- **WHAT IS EXPECTED**:
Reproduce the lines below verbatim, beginning with the line containing "at (928, 673)." and ending with the line containing "coordinates (550, 162).", both included.

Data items
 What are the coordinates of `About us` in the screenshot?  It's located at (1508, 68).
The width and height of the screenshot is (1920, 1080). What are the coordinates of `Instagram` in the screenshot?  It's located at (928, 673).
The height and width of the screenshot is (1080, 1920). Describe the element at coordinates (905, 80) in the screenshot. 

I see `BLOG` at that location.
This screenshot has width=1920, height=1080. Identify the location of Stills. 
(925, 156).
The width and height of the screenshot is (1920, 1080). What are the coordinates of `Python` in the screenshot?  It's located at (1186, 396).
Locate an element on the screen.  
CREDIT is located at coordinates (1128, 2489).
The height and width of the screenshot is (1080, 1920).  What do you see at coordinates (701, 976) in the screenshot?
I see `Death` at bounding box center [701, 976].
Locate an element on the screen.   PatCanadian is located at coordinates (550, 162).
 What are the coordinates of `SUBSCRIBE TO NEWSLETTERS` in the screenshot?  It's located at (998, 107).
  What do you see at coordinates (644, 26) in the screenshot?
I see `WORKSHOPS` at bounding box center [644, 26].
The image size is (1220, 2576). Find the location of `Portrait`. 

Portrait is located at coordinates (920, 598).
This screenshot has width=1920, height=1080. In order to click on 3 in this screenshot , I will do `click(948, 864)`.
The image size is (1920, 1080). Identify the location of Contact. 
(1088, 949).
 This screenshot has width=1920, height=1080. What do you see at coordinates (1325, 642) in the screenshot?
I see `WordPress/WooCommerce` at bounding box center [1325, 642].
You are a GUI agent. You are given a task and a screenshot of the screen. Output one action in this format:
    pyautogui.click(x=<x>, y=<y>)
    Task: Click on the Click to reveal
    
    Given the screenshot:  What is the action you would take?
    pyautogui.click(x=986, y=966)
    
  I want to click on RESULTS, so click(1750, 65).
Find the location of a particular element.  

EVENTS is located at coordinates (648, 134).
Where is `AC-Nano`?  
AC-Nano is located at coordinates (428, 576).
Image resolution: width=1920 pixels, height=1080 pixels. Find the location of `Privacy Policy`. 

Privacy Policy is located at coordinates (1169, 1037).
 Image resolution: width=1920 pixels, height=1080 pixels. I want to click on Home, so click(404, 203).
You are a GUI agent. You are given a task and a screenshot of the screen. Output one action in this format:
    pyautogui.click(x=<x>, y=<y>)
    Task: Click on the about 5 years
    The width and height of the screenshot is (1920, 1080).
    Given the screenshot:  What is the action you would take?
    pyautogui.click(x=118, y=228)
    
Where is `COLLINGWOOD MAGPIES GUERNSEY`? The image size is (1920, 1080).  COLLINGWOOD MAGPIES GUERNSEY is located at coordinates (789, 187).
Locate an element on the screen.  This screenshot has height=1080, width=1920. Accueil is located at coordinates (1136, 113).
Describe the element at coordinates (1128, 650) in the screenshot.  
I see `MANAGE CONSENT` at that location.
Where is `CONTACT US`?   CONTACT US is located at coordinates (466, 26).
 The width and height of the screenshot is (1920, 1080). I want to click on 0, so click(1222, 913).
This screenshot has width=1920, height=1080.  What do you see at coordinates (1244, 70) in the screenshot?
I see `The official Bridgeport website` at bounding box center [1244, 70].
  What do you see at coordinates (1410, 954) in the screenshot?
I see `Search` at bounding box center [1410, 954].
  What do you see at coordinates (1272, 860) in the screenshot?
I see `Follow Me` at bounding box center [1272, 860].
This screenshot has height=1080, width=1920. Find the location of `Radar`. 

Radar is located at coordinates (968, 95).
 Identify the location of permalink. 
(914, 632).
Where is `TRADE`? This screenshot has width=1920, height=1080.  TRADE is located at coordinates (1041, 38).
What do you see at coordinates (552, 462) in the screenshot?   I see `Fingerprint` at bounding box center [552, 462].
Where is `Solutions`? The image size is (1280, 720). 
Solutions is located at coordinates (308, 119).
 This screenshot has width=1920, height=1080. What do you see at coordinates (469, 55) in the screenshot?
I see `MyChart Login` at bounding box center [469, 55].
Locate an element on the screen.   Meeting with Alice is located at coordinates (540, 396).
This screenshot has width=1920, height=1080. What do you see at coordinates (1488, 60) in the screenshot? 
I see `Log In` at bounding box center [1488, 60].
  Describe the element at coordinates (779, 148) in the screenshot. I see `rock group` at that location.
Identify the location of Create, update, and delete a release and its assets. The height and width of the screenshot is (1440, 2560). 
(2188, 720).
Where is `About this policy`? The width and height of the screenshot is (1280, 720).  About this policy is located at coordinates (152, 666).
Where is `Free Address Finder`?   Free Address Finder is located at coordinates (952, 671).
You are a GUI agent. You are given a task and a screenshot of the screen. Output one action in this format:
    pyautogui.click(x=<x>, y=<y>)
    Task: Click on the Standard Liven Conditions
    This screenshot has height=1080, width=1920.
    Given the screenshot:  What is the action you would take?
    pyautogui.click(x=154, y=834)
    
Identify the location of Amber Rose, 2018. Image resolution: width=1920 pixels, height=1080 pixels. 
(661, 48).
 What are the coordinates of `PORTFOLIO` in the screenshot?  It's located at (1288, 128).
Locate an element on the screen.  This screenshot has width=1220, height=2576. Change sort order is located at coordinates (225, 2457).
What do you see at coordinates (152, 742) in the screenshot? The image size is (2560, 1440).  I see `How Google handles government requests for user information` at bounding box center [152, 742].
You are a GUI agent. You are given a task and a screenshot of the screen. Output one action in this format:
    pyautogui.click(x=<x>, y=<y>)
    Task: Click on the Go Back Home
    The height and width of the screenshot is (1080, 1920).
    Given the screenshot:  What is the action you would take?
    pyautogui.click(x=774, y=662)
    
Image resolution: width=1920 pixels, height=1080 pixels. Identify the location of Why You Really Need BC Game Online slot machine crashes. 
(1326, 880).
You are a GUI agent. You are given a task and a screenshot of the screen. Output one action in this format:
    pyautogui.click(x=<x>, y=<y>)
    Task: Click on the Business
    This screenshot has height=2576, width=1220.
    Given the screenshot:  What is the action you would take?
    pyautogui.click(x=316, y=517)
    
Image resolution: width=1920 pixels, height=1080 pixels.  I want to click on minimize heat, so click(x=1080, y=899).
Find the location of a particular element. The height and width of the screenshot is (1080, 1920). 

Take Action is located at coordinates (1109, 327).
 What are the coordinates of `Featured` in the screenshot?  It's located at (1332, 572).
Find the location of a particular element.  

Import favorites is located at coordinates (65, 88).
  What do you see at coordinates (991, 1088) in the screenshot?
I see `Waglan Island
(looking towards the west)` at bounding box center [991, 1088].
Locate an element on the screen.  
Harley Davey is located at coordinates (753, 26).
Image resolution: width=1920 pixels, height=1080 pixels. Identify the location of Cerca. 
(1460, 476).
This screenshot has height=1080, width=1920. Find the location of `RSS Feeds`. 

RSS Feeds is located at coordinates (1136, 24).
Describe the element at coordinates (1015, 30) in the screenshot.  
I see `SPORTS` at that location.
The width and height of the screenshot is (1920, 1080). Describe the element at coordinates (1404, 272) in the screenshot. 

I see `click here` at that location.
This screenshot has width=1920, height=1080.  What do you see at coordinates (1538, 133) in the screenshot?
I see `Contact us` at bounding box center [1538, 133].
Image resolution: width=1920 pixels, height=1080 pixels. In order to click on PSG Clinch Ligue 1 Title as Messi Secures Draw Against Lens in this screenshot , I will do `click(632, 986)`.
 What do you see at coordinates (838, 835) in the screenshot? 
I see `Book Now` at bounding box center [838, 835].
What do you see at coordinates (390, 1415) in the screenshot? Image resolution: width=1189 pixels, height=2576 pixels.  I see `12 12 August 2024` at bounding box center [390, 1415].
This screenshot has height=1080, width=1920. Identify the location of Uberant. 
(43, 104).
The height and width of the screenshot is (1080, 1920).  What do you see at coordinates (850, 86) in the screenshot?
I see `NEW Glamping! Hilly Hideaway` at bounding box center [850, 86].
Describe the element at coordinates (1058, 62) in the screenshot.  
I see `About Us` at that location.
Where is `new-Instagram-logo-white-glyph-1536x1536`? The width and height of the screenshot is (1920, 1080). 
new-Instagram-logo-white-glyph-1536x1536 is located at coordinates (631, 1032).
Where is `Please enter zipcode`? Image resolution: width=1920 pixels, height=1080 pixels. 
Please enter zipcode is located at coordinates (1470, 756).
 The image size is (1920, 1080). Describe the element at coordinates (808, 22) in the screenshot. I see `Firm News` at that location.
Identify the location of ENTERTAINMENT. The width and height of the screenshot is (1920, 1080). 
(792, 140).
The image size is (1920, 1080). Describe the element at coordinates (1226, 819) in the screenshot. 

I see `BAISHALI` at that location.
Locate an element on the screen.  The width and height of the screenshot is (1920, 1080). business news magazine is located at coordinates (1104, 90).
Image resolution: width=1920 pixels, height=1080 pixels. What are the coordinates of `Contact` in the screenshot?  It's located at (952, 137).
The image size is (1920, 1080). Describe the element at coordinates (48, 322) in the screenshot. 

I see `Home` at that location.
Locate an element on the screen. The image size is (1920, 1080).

- **REPLY**:
The width and height of the screenshot is (1920, 1080). What are the coordinates of `Instagram` in the screenshot?  It's located at (928, 673).
The height and width of the screenshot is (1080, 1920). Describe the element at coordinates (905, 80) in the screenshot. 

I see `BLOG` at that location.
This screenshot has width=1920, height=1080. Identify the location of Stills. 
(925, 156).
The width and height of the screenshot is (1920, 1080). What are the coordinates of `Python` in the screenshot?  It's located at (1186, 396).
Locate an element on the screen.  
CREDIT is located at coordinates (1128, 2489).
The height and width of the screenshot is (1080, 1920).  What do you see at coordinates (701, 976) in the screenshot?
I see `Death` at bounding box center [701, 976].
Locate an element on the screen.   PatCanadian is located at coordinates (550, 162).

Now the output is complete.